= Muriel Langford =

British/Australian missionary and community worker (1913–2003)

Muriel Langford (1913 – 9 January 2003) was a British/Australian missionary and community worker for the Australian Aboriginal community in Queensland.

== Early life ==
Muriel Elsie Webb (later Langford) was born in West Ham, Essex, England, in 1913. After the completion of high school she worked in a factory, in addition to training as a secretary. She attended Derby Road Methodist Church where she met Bernard Langford. They married in Essex in 1936. They were both Conscientious Objectors who struggled with discrimination during World War II. Langford saw an advertisement for hospital managers to volunteer in India and she and Bernard took up this role from 1944 to 1955, whilst rearing their own four children. While there Muriel gained fluency in Hindi, Telugu and French.

== Move to Australia ==
In 1955, the Langfords moved to Australia, where Bernard Langford served as an Anglican minister in Devonport, Tasmania. They moved to Queensland in 1957 and her husband became the Queensland Secretary for the Council of Churches. It was at this time she became aware of the work of Joyce Wilding who was establishing a hostel in Brisbane for Aboriginal people. Langford became involved with the work of QCAATSI in the late 1950s before becoming involved with the establishment of the One People of Australia League (OPAL) in 1961. Langford worked alongside Joyce Wilding, Kathie Cochrane, Oodgeroo Noonuccal, Rita Huggins, Sylvia Cairns and May McBride as they developed programs which provided networks of support for Indigenous families who had moved to Brisbane. OPAL programs included the development of homework classes, holiday camps, housing and job related support. In 1962, Wilding, Langford and Cairns helped to establish a hostel which was named OPAL House in South Brisbane, as a hostel for families who had moved to Brisbane for work but were unable to find housing.

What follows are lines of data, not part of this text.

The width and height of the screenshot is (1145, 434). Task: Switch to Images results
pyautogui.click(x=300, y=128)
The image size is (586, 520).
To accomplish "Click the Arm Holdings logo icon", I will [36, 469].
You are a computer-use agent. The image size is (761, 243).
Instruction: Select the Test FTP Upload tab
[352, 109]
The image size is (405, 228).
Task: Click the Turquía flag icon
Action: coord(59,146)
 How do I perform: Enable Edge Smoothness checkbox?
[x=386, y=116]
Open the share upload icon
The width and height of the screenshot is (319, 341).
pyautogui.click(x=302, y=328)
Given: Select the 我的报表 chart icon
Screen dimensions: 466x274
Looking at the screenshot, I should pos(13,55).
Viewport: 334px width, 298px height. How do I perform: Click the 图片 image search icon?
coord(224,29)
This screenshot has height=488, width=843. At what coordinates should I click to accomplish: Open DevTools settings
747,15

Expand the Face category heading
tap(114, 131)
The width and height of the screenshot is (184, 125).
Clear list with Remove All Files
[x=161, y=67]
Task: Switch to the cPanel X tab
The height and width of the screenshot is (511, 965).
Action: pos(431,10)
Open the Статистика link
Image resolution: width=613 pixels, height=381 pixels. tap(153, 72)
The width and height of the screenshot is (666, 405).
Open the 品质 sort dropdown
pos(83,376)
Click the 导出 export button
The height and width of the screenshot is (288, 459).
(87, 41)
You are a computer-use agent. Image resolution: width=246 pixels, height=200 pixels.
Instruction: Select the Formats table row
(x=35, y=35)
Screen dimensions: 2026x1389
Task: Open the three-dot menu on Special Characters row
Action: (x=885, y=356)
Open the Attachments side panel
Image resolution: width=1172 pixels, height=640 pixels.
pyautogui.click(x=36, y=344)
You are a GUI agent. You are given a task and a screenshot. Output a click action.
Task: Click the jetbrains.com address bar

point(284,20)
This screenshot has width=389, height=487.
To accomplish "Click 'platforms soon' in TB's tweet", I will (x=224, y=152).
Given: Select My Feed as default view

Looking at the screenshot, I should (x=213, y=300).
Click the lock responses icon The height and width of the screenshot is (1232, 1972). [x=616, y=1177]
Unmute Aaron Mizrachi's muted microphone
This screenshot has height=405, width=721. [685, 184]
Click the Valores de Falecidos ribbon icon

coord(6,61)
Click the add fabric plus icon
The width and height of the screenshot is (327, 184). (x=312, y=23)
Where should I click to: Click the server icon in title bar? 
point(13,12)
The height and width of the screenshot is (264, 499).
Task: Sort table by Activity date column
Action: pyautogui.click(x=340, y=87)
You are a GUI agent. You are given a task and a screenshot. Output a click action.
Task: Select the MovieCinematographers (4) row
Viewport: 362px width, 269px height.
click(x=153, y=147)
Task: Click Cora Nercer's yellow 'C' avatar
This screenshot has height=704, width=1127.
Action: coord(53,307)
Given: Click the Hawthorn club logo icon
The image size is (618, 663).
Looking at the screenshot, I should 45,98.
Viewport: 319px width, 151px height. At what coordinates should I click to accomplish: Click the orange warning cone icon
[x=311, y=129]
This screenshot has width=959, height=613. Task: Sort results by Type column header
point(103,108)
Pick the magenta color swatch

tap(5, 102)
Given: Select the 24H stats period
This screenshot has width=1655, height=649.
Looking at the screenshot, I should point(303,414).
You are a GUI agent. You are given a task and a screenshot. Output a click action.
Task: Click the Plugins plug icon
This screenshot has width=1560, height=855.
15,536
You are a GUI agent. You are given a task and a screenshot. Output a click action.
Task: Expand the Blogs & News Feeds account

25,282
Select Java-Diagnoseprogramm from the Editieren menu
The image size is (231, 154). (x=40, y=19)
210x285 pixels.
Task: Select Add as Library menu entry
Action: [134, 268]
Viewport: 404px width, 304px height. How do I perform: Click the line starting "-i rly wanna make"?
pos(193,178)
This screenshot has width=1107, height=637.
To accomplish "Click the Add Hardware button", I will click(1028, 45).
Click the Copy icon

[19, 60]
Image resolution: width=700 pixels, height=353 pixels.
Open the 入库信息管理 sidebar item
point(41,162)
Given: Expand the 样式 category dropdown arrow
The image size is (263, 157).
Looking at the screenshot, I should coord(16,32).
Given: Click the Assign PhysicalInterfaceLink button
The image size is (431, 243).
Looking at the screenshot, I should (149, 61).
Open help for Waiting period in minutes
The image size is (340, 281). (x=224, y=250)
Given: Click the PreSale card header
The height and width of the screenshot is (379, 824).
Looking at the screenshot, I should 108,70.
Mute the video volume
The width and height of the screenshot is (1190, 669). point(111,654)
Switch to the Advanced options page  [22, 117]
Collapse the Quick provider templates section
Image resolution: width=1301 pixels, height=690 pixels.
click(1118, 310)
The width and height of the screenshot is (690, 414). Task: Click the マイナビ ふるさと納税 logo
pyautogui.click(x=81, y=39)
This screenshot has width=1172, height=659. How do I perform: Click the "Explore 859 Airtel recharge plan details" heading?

As part of the activism going on for the 1967 referendum, Langford visited editors of newspapers, spoke on television and met with staff of government departments to lobby for greater support of the work of OPAL in breaking down barriers to education and training. In 1970, Langford and Wilding were successful in acquiring a former motel in the Brisbane suburb of Upper Mount Gravatt to provide a home for Aboriginal children. This housing complex was called the Joyce Wilding OPAL Home. Senator Neville Bonner, the then president of OPAL and his wife Heather were married from OPAL House in 1972. She helped lobby for the establishment of the Aboriginal and Islander Independent Community School in 1986.

Langford graduated with a BA from the University of Queensland in 1978, at age 65, in French and Anthropology and worked for the Queensland Canegrowers Council as an editor. She published a book with Malcom Thomis, Rocky point and the Heck Family : 100 years of sugar milling in south-east Queensland (1979). After a number of years of ill health, she died on 9 January 2003. She was survived by her children.

== Memberships ==
Langford was a member of the Religious Society of Friends, also known as the Quakers.